As is clear from Table 1, the polyester resin compositions obtained in Examples 1 to 11 contained a specific amount of two types of polyester resins satisfying a specific composition and an extreme viscosity, and thus were thermally stable. It was possible to perform direct blow molding and stretch blow molding with good operability without causing the problem of whitening due to crystallization. The obtained direct blow molded product (hollow container 1) and stretch blow molded product (hollow container 3) have a uniform thickness without thickness unevenness, are not colored, have excellent color tone, and have transparency. It was a good one, and also had excellent impact resistance.
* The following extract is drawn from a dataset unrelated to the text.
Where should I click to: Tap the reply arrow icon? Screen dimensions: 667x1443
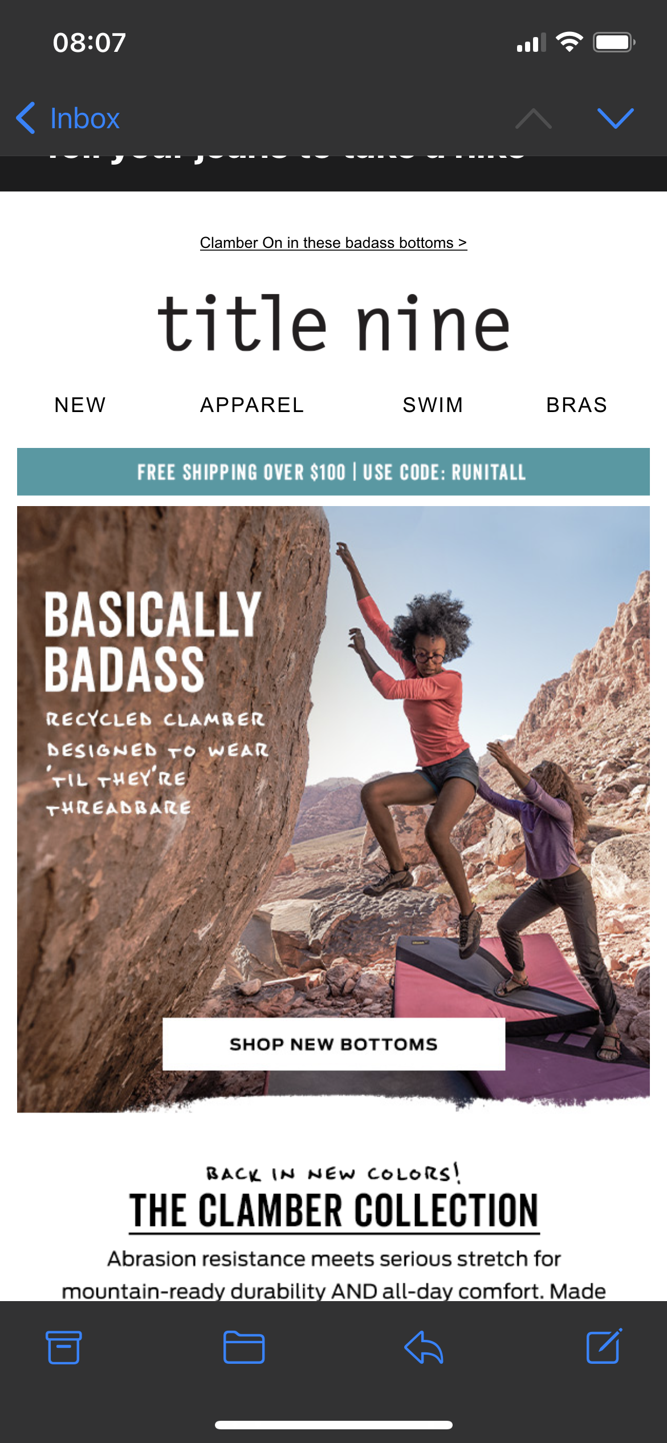click(x=424, y=1347)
Further, it is excellent in moldability when the hollow container 1 and the hollow container 3 are crushed and recycled and used together with the unmolded polyester resin composition, and the thickness unevenness is comparable to that of the hollow containers 1 and 3. It was possible to obtain a molded product (hollow containers 2 and 4) having excellent color tone, transparency, and impact resistance.
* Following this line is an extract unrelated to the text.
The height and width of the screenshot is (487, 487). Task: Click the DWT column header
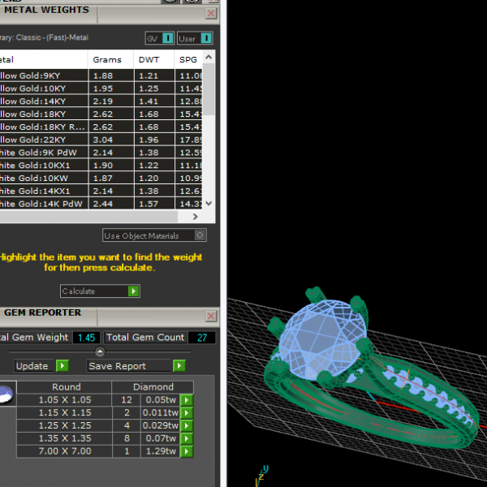(x=151, y=59)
On the other hand, the polyester resin compositions obtained in Comparative Examples 1 and 2 were inferior in impact resistance because the content of the polyester resin (A) was small. In the polyester resin composition obtained in Comparative Example 3, the content of the polyester resin (A) was too large, so that the polyester resin (A) and the polyester resin (B) could not be uniformly mixed, and molding was performed. The properties deteriorated, and the obtained molded product (hollow container 1, 2, 3, 4) had thickness unevenness.

Claims (3)

When ethylene terephthalate is the main repeating unit and the total amount of all glycol components is 100 mol%, 1,4-cyclohexanedimethanol is contained as a copolymerization component in an amount of 1 to 15 mol% , and isophthalic acid is co- containing in the acid component. When the polyester resin (A) having an ultimate viscosity of 0.5 to 1.3, which is not included as a polymerization component , and ethylene terephthalate are the main repeating units and the total amount of the total acid components is 100 mol%, isophthalic acid is co-produced. 5/95 of a polyester resin (B) having an ultimate viscosity of 0.5 to 1.3, which contains 1 to 15 mol% as a polymerization component and does not contain 1,4-cyclohexanedimethanol as a copolymerization component in the glycol component. A method for producing a polyester resin composition for a blow-molded product, which comprises adding at a mass ratio of about 40/60 and kneading with an extruder. Further, an amorphous polyester resin (C) having terephthalic acid and isophthalic acid as acid components and neopentyl glycol and ethylene glycol as glycol components was added to 100 parts by mass of the polyester resin (A) in the extruder. The method for producing a polyester resin composition for a blow-molded body according to claim 1, wherein 0.2 to 25 parts by mass is added and kneaded . The method for producing a polyester resin composition for a blow-molded article according to claim 2, wherein the amorphous polyester resin (C) is added to the polyester resin (A), and then the polyester resin (B) is added.